⟨

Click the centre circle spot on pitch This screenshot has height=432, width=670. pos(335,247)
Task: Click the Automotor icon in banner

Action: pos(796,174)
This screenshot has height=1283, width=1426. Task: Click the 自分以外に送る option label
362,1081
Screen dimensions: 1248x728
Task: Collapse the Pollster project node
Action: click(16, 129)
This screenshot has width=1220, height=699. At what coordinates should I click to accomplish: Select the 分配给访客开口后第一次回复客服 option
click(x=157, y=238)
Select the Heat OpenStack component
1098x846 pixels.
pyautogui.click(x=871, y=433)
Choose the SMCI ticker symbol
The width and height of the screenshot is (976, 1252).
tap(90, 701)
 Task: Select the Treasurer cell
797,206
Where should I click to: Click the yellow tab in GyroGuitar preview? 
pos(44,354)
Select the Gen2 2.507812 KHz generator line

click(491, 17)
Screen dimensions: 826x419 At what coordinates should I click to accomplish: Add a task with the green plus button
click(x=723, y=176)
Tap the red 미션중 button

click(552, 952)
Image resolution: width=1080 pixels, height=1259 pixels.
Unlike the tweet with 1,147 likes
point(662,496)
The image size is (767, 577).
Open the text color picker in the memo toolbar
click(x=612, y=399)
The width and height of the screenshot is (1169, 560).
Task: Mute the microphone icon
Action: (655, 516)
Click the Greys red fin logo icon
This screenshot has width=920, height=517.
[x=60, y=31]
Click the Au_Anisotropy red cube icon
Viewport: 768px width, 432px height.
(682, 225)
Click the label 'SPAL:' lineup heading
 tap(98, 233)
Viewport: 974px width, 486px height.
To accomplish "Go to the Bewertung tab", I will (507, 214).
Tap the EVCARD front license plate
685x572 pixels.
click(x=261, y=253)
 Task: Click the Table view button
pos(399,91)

⟩

• [YOUR GOAL]: The answer is the line containing "Tap the red 미션중 button" together with every line after it in the records, repeated exactly and with nothing else.

• [EXERCISE ANSWER]:
Tap the red 미션중 button

click(552, 952)
Image resolution: width=1080 pixels, height=1259 pixels.
Unlike the tweet with 1,147 likes
point(662,496)
The image size is (767, 577).
Open the text color picker in the memo toolbar
click(x=612, y=399)
The width and height of the screenshot is (1169, 560).
Task: Mute the microphone icon
Action: (655, 516)
Click the Greys red fin logo icon
This screenshot has width=920, height=517.
[x=60, y=31]
Click the Au_Anisotropy red cube icon
Viewport: 768px width, 432px height.
(682, 225)
Click the label 'SPAL:' lineup heading
 tap(98, 233)
Viewport: 974px width, 486px height.
To accomplish "Go to the Bewertung tab", I will (507, 214).
Tap the EVCARD front license plate
685x572 pixels.
click(x=261, y=253)
 Task: Click the Table view button
pos(399,91)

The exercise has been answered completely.